Elastic stretches Stack to encompass lifecycle management and more ML features in v7.4

Elastic stretches Stack to encompass lifecycle management and more ML features in v7.4

Elastic, the company behind Elasticsearch, has unveiled version 7.4 of its overarching Elastic Stack suite. The latest release aims to simplify cluster administration and operations, introduces new aggregation and machine learning capabilities, and brings updates for stack security among a slew of other enhancements.

Elastic Stack lumps together Elasticsearch with a number of related tools, notably Logstash for ingesting log data and Kibana for analytics and visualisation, which are developed and released together.

One major new feature for this release is snapshot lifecycle management, which allows an administrator to define policies that automatically govern when and how often snapshots for data backup and restore purposes are made in Elasticsearch.

According to Elastic, this capability when combined with the index lifecycle management feature introduced in v6.7, will dramatically simplify operating a production Elastic cluster. Furthermore, by implementing these as native features of the Elastic Stack, administrators also have less need to rely on external tools and cron jobs and can focus on defining the data protection policies that matter to their business.

On the security side, Elastic SIEM now integrates with Elastic Maps to provide a visual display of the geographic location for inbound IP addresses drawn from network data, providing valuable context for any threat investigation. The map responds to global date and query filters, allowing users to filter according to specific devices, protocols, or other attributes.
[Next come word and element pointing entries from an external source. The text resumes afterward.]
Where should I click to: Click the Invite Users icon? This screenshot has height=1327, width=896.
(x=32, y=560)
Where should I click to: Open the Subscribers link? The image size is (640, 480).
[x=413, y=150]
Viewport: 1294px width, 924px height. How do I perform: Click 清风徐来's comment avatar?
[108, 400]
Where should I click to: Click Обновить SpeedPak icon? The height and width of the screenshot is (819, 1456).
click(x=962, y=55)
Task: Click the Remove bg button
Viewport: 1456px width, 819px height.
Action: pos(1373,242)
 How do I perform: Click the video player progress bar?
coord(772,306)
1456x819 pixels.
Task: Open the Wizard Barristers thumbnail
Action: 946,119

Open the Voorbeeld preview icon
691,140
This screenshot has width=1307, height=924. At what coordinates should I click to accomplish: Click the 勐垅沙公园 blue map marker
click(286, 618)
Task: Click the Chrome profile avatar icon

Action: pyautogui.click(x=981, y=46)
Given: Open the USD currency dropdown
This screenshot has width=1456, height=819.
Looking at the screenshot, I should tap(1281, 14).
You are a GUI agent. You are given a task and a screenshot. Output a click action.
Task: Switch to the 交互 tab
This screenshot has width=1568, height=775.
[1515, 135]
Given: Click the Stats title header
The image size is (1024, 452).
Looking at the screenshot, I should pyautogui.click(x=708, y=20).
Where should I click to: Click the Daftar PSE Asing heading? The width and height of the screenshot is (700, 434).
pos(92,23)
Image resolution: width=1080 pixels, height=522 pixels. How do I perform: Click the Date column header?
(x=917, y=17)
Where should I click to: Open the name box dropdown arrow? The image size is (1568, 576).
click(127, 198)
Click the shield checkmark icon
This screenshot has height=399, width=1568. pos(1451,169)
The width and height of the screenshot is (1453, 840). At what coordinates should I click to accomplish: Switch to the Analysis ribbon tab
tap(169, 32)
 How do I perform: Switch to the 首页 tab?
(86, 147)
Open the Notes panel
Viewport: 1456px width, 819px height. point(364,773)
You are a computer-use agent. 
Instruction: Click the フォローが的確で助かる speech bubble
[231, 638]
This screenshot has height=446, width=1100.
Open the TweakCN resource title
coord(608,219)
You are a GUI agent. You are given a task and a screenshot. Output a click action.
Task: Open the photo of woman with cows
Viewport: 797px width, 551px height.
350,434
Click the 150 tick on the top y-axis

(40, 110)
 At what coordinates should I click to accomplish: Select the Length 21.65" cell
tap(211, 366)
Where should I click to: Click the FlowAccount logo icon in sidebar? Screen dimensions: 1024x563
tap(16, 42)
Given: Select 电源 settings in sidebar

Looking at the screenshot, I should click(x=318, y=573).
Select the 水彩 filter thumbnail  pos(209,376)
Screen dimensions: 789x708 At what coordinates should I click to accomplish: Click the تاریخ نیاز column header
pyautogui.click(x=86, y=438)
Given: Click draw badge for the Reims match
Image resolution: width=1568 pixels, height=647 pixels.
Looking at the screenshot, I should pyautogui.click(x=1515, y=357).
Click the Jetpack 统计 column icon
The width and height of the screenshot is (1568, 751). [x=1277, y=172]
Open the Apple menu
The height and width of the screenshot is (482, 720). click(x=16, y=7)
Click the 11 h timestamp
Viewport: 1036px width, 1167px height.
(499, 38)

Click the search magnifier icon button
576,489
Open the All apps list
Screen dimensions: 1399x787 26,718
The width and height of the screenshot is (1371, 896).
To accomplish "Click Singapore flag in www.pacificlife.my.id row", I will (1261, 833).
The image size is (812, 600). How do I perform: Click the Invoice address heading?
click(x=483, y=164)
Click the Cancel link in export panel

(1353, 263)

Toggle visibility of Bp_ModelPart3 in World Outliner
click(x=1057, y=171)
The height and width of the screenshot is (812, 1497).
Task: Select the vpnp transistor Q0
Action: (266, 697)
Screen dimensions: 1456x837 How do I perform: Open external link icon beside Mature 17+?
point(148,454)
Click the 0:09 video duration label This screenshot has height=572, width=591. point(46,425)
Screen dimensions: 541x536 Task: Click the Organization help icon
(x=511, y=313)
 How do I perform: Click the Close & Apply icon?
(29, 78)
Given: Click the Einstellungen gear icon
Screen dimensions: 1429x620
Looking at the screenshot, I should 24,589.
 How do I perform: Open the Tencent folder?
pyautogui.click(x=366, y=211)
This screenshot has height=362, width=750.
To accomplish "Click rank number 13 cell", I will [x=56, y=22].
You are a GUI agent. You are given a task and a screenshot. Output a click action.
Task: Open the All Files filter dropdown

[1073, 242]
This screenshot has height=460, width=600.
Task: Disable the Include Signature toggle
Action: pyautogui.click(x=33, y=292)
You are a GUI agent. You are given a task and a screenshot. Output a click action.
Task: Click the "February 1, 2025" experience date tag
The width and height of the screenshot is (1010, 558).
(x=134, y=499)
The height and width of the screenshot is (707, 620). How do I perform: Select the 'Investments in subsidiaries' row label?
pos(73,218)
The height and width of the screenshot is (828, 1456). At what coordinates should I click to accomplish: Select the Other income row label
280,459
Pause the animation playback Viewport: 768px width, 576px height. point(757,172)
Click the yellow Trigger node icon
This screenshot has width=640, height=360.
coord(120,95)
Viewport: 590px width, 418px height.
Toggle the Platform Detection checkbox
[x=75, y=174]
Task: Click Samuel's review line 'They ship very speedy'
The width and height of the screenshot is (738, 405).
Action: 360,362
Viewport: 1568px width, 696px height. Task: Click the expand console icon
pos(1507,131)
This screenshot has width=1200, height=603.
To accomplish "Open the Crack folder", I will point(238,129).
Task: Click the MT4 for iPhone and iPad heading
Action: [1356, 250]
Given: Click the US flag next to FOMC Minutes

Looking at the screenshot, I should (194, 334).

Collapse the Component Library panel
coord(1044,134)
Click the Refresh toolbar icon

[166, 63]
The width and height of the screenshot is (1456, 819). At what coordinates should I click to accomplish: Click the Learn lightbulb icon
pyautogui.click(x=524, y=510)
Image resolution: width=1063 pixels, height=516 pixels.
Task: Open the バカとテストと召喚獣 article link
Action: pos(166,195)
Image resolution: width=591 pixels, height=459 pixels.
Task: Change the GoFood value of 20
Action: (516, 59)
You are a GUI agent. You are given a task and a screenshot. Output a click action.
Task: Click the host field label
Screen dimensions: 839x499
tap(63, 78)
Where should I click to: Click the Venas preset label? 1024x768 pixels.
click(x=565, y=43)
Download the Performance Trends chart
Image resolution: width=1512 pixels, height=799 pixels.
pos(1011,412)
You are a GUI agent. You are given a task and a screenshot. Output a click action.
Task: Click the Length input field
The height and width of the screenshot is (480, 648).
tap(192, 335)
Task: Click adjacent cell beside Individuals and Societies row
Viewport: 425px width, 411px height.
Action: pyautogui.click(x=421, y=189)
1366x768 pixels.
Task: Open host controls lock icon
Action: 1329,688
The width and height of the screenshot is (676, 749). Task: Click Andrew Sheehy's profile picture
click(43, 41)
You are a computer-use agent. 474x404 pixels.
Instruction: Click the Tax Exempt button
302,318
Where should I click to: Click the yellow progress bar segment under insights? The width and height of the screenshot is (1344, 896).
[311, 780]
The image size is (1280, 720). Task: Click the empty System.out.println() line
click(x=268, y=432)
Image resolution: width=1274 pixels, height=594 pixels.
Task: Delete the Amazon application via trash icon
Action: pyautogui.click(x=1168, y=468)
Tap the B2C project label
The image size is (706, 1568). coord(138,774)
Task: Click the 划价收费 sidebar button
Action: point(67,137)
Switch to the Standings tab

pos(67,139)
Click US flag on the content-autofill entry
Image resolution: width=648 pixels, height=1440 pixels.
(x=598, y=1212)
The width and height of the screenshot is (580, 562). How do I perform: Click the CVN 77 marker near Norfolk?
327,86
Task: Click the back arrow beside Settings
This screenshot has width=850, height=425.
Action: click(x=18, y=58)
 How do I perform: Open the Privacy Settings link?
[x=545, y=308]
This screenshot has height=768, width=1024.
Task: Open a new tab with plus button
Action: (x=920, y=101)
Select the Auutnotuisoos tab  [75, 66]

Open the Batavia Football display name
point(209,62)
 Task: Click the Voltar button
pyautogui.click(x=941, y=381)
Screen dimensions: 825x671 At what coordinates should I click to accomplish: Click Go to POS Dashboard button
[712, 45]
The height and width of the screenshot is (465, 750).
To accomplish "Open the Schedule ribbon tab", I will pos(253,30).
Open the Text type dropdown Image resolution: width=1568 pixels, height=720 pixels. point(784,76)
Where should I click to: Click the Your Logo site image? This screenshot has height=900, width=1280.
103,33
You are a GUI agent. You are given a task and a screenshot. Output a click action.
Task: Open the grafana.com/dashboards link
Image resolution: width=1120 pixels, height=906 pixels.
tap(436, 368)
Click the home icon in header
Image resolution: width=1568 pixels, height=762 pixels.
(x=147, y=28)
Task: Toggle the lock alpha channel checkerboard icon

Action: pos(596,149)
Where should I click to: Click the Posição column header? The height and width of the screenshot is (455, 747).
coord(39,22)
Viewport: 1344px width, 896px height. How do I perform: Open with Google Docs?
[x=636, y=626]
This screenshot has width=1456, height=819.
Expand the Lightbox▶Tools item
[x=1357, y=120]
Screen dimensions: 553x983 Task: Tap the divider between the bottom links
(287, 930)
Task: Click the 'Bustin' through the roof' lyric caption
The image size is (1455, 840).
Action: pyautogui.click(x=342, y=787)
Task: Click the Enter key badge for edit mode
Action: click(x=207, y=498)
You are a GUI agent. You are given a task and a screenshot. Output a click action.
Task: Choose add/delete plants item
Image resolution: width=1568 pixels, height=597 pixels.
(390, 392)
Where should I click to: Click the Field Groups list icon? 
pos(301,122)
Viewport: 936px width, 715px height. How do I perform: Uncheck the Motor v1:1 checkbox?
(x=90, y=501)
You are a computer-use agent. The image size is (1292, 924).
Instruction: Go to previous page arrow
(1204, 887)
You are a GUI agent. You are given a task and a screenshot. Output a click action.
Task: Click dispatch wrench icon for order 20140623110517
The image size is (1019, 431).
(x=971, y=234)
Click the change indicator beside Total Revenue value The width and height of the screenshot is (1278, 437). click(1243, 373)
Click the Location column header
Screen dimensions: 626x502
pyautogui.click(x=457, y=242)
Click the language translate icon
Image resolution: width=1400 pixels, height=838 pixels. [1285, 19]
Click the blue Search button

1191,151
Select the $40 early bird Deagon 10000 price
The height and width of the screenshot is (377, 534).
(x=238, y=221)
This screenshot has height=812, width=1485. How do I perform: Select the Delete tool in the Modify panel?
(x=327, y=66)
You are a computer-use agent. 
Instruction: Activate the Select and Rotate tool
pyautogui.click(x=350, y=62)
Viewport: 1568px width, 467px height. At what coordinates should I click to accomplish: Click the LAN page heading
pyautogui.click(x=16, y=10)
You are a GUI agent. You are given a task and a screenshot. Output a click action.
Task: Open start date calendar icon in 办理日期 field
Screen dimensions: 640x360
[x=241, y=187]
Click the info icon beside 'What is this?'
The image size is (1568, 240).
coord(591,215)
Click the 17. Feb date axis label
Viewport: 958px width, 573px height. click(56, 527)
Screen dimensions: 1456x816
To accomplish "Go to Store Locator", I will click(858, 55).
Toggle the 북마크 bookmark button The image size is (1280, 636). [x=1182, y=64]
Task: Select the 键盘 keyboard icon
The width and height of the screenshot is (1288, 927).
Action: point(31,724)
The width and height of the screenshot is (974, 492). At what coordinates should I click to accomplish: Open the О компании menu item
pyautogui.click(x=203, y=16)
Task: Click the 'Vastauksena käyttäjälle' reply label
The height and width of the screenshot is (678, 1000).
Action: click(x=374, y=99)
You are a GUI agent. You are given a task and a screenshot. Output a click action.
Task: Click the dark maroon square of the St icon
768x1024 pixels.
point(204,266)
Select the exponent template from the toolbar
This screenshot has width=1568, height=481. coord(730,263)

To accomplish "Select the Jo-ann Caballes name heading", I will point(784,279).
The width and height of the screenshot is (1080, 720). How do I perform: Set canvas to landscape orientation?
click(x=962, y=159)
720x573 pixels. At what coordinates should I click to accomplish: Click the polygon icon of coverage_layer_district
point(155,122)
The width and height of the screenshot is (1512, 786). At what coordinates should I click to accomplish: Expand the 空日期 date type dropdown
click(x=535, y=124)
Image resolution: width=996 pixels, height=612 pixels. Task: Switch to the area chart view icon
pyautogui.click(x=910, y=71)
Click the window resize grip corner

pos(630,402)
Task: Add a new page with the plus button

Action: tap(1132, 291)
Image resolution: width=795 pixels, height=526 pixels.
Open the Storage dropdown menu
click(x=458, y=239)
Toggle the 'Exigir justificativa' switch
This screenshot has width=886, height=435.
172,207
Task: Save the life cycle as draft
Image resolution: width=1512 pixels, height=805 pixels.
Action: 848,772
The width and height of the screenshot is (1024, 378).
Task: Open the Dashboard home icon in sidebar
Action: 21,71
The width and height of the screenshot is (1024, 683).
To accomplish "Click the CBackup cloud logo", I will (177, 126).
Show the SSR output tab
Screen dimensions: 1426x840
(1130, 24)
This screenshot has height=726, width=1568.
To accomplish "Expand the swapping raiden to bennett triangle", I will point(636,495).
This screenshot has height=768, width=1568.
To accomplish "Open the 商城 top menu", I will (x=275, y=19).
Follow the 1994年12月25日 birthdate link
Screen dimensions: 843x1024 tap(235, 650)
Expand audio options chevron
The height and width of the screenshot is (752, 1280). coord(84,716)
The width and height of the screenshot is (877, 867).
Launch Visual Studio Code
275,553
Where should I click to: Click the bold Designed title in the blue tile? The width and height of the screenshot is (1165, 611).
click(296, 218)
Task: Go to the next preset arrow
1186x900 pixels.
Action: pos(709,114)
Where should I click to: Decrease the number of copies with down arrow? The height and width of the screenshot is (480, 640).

Filtering on event types such as alerts and attacks turns it into an effective alert or cyber attack map, according to Elastic.

Elasticsearch itself has a number of improvements to its core search and analytics capabilities. These include native results pinning functionality, better handling of geospatial search and analysis, plus new aggregations. For geospatial search, users can now position and query in x, y coordinate systems of their own choosing, while the new aggregations comprise the ability to run Histogram and Date Histogram aggregations on range fields plus the cumulative cardinality aggregation, which allows users to calculate net new occurrences within a given time range.

Elastic started to introduce machine learning capabilities across the Elastic Stack in v7.3, and this continues in this release with the addition of regression analysis APIs as an experimental feature, plus a new Analytics tab in the Machine Learning app in Kibana to access outlier detection.

Kibana itself has also added a new security enhancement, in the shape of public key infrastructure (PKI) authentication, a feature that will be welcome by users in sectors such as finance, healthcare, government, and military, Elastic said.

Elastic APM adds new agents to support the plug-and-play experience for more common programming frameworks. These include Angular support in the RUM agent and .NET framework support in the .NET agent, while structured filters in the Elastic APM UI aim to help analysts search trace data faster and shorten resolution cycles.

Elastic Stack 7.4 is available immediately via the cloud-hosted Elasticsearch Service, while customers requiring the self-managed on-prem version can download it from the Elastic website.